Michael Hardt spoke at Columbia yesterday. His goal, in speaking to a crowd of architects and urban planners, was to suggest the hypothesis that if the factory was the place of industrial production, the metropolis is the place of immaterial production. As such, he suggested that the metropolis would be the training ground for a new form of democracy. It’s safe to say that the school’s collective reaction was to question what he meant by Metropolis. Michael had been so precise with his terms but left this one undefined and it was something we are obviously so obsessed with so it was evident that it was crucial to refine it. One question was whether the network might be a better substitute for the city. You can imagine that this intrigued me greatly! Although Mark Wigley correctly pointed out that networks existed in and around factories (indeed, the modern factory exists because of the telephone and railroad networks…without which it could not have been located outside of the city) and that networks are not, by themselves, good (of course not, as I’ve been saying all along).

Still, hearing Michael’s lecture made me rethink something. Take the last page of Blue Monday:

At the onset of this project, we promised that these stories
wouldn’t add up and, as a collection of extreme conditions, they don’t.
As we suggested in the introduction, each of these investigations
posits a natural philosophy, an autonomous theoretical condition that
sometimes appears to mesh with the others but often doesn’t.

One day, against of all of our stated intentions, we observed a
theme emerging, a common concern with the very problem at the heart of
Empire (as well as of religion, the State and other institutions of
power): our overwhelming desire to acquiesce and give ourselves up.
Invariably, ignoring the admonishments of Nietzsche, designers and
theorists assume that power emanates from the top down, that the
oppressed individual wants to be free, and that action from the
bottom-up is the method for achieving this. But this is precisely the
inverse of what we observe. These stories of humans relentlessly
striving to be different only prove their desire for sameness.

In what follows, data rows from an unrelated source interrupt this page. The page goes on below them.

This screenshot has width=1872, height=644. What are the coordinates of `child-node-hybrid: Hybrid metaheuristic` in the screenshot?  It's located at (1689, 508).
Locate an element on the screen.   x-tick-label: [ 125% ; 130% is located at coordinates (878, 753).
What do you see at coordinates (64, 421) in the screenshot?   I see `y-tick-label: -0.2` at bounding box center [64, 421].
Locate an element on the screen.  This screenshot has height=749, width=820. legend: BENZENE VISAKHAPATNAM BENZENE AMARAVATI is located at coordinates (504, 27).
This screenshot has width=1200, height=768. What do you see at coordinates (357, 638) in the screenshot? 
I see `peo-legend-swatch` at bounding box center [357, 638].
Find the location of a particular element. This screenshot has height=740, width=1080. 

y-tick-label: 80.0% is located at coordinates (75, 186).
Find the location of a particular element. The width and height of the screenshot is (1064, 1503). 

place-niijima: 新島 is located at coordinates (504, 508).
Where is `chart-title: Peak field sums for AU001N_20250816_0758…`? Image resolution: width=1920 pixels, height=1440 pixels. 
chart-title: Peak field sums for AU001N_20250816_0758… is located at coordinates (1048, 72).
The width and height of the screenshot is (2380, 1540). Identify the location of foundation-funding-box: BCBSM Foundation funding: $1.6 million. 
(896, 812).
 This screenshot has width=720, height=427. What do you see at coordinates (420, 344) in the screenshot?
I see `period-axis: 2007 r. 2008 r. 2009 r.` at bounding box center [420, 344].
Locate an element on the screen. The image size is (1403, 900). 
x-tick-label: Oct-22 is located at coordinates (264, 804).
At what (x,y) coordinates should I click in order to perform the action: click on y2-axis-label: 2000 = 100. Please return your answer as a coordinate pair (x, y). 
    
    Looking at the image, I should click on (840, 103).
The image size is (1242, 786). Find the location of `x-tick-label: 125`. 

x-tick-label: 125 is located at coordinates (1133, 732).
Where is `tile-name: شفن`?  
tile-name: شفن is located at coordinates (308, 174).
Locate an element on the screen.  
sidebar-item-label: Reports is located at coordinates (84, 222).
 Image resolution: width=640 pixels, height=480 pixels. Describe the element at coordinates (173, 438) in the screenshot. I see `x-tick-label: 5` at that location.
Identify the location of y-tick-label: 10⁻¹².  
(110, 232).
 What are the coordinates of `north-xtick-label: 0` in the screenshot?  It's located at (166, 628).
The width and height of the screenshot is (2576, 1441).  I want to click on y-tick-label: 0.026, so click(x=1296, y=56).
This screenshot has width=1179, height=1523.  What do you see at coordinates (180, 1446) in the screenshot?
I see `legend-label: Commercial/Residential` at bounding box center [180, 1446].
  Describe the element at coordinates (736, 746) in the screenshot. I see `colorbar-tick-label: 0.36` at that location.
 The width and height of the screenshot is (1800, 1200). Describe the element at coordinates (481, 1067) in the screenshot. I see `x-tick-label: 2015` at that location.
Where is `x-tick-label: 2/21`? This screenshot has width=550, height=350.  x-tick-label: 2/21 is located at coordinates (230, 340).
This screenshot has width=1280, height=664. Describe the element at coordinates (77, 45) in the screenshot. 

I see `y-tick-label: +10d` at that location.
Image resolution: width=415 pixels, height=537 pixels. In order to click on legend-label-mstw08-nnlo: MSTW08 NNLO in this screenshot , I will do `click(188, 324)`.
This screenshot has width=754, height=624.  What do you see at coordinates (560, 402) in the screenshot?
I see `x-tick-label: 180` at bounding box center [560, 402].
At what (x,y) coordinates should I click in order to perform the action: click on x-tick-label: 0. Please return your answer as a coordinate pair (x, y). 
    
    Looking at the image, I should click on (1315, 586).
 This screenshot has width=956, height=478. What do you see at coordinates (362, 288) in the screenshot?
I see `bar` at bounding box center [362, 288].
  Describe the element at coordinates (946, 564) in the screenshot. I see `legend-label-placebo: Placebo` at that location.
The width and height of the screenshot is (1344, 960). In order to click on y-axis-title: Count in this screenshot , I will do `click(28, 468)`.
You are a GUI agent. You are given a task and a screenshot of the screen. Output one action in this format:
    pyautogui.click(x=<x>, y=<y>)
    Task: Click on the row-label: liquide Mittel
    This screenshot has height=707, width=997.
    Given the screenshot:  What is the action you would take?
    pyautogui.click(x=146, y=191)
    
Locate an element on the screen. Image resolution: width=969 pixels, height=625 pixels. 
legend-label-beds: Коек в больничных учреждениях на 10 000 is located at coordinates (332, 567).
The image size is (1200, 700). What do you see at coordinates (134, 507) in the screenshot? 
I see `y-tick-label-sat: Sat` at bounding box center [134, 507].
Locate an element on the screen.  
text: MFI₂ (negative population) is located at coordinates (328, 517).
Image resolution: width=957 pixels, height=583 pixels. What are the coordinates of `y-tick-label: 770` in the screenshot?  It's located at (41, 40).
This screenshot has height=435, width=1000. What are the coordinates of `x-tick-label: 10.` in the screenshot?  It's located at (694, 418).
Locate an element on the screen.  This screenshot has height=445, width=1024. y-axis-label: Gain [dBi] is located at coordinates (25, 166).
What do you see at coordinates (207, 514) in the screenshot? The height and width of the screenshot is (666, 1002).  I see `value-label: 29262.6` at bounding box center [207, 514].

So too, in our relationships with objects, collectively we don’t
so much wish to be free—to escape the world of objects and
attachments—but to immerse ourselves within them.

Do we really want freedom? If we can dare to say “maybe not” for
a moment, then what do our actions betray about our desires? Blue
Monday does not offer solutions, instead it suggests that our mass
drive to give ourselves up is not a passive action. Instead of
condemning this drive (as if we really wanted to or even could) this
book offers a collection of stories that just perhaps, hint at another
possibility, a first step: self-awareness.

As we say at the outset, Blue Monday sets out, from the start, to engage with Hardt and Negri’s Empire and Multitude point blank. As we wrote this, and no doubt as you read this, the obvious reading of this passage is to suggest that there is a problem with the multitude, which is the problem of our desire to submit.

But what if, in classic AUDC fashion (or dialectics, for that matter), we were to turn this on its head? What if submission were an absolute precondition for multitude? What if the temple of ether, the audio architecture of horizonality, and the nomadic capital of the multitude were all forms of training for future life? What then?